# having algebra issues again

• Sep 21st 2013, 11:37 AM
Jonroberts74
having algebra issues again
hello,

I had a recent post in which I explained I am new, I am trying to teach myself mathematics. I am having algebra issues again with a limit problem of the indeterminate form.

Attachment 29224

thank you
• Sep 21st 2013, 11:49 AM
Plato
Re: having algebra issues again
Quote:

Originally Posted by Jonroberts74
I had a recent post in which I explained I am new, I am trying to teach myself mathematics. I am having algebra issues again with a limit problem of the indeterminate form.
Attachment 29224

You need to learn some algebra first.

Rewrite it as $\frac{{\sqrt {x + 1} - \sqrt {2x + 1} }}{{\sqrt {3x + 4} - \sqrt {2x + 4} }} = - \frac{{\sqrt {3x + 4} + \sqrt {2x + 4} }}{{\sqrt {x + 1} + \sqrt {2x + 1} }}$.
• Sep 21st 2013, 12:03 PM
Jonroberts74
Re: having algebra issues again
I've been reviewing my algebra books, I couldn't find anything that showed to make it a negative reciprocal. can you explain a little bit? thank you
• Sep 21st 2013, 12:51 PM
Plato
Re: having algebra issues again
Quote:

Originally Posted by Jonroberts74
I've been reviewing my algebra books, I couldn't find anything that showed to make it a negative reciprocal. can you explain a little bit? thank you

You rationalize by multiplying the original expression by
$\left( {\frac{{\sqrt {x + 1} + \sqrt {2x + 1} }}{{\sqrt {3x + 4} + \sqrt {2x + 4} }}\frac{{\sqrt {3x + 4} + \sqrt {2x + 4} }}{{\sqrt {x + 1} + \sqrt {2x + 1} }}} \right)$

Note that you have the "sum and difference" of radicals in the numerator and denominator.
• Sep 21st 2013, 01:01 PM
votan
Re: having algebra issues again
Quote:

Originally Posted by Jonroberts74
I've been reviewing my algebra books, I couldn't find anything that showed to make it a negative reciprocal. can you explain a little bit? thank you

What Plato showed you is to multiply and divide by the conjugate of the numerator, then multiply and devide by the conjugate of the denominator. Then use the generic formula a^2 - b^2 = (a - b)(a+ b) and simplify. Oh, the conjjugate (a-b) is (a+b).

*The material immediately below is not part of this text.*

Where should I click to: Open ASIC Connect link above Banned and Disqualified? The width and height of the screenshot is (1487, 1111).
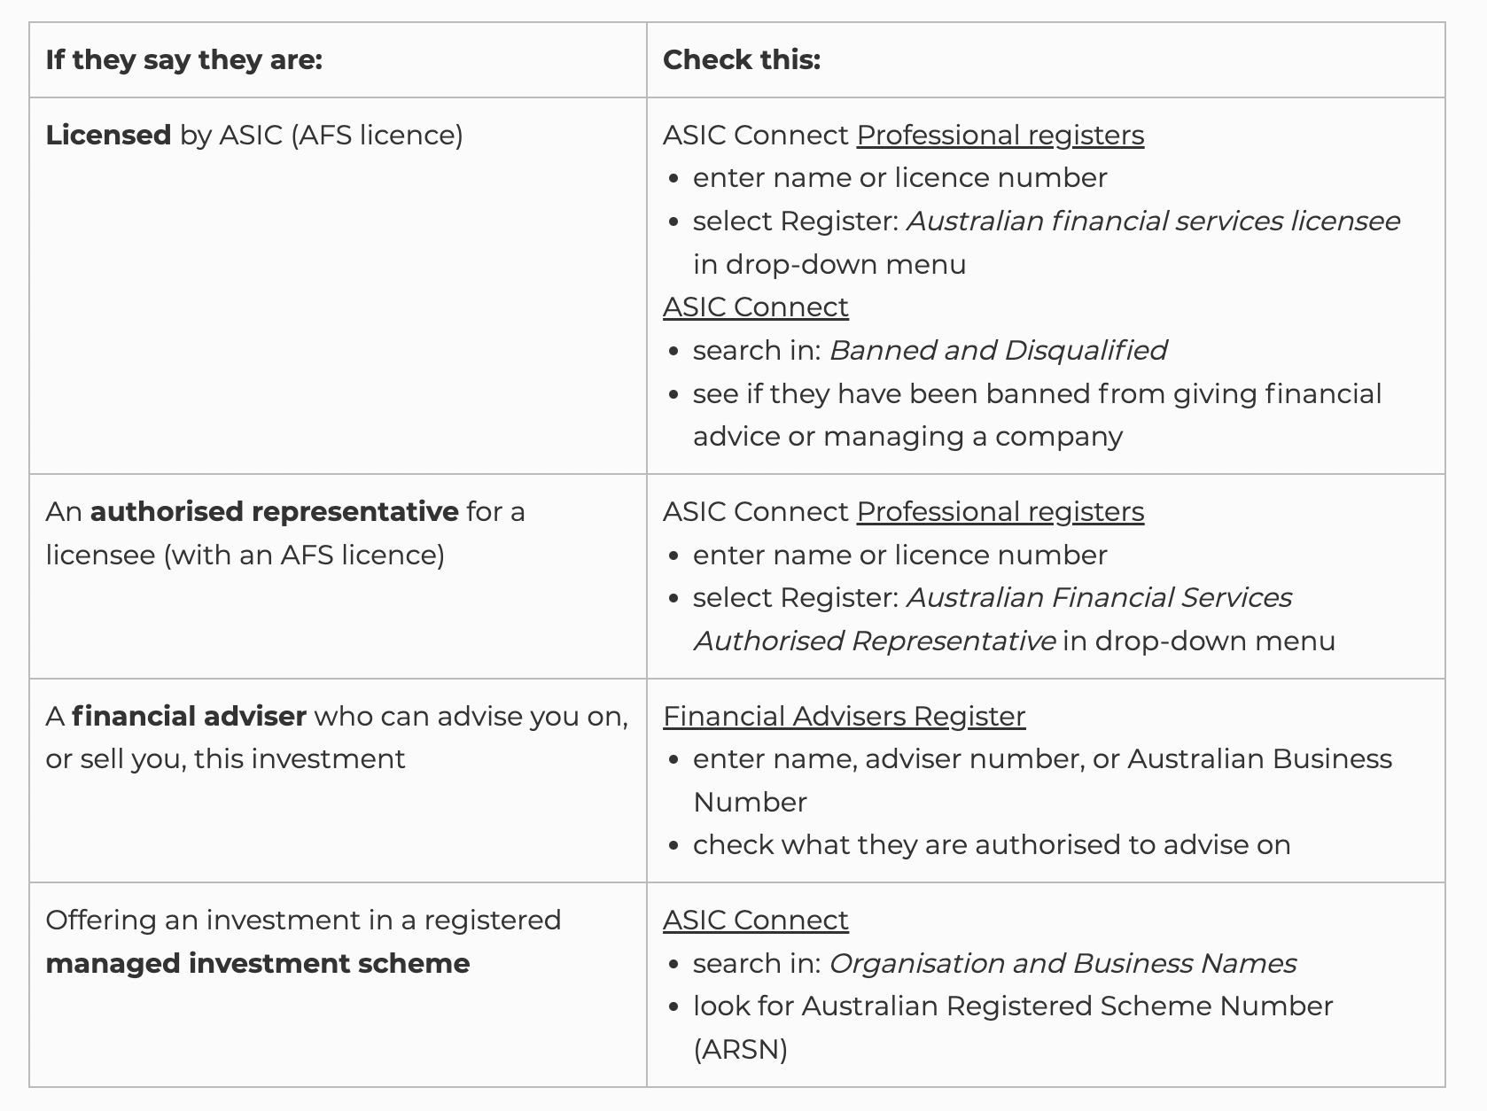755,307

Replace x by 0 you will get -2.
• Sep 21st 2013, 01:34 PM
Jonroberts74
Re: having algebra issues again
Thank you very much. I understand now, I don't know why I did not see it before. It can be overwhelming teaching yourself math.
• Sep 21st 2013, 07:09 PM
Jonroberts74
Re: having algebra issues again
I have another question relating back to this. I spent the last few hours reading about radicals and rationalizing them. In this problem, you multiple numerator and denominator by their respective conjugate then by each others conjugate in order to solve. In another problem I had to rationalize the numerator but not the denominator because it had a radical up top and a rational number on bottom. This left me with a radical on bottom. Previously, I have only rationalized the denominator.

How do I know which Process of the three I need to use? Or for limits do I rationalize each part that contains a radical.

Thank you very much, maybe one day I will be helping people learn math.
• Sep 21st 2013, 11:35 PM
ibdutt
Re: having algebra issues again
• Sep 22nd 2013, 11:38 AM
Jonroberts74
Re: having algebra issues again
I ran into another rationalizing problem and it is messing me up. it is f(x) = 1/sqrtx

so when I take my f(a+h) - f(a) I get {[1/sqrt(x+h)] - [1/sqrtx]}/h but inlike the question before that dealt with indeterminate form I am finding rationalizing is getting a bit messy. I end up with [(sqrt(x+h) + sqrtx)/h]/h
• Sep 22nd 2013, 02:42 PM
votan
Re: having algebra issues again
Quote:

Originally Posted by Jonroberts74
I ran into another rationalizing problem and it is messing me up. it is f(x) = 1/sqrtx

so when I take my f(a+h) - f(a) I get {[1/sqrt(x+h)] - [1/sqrtx]}/h but inlike the question before that dealt with indeterminate form I am finding rationalizing is getting a bit messy. I end up with [(sqrt(x+h) + sqrtx)/h]/h

It is not really messy. Convert the difference to a common denominator then rationalize the numerator. Take the limit h = 0 and that will be it.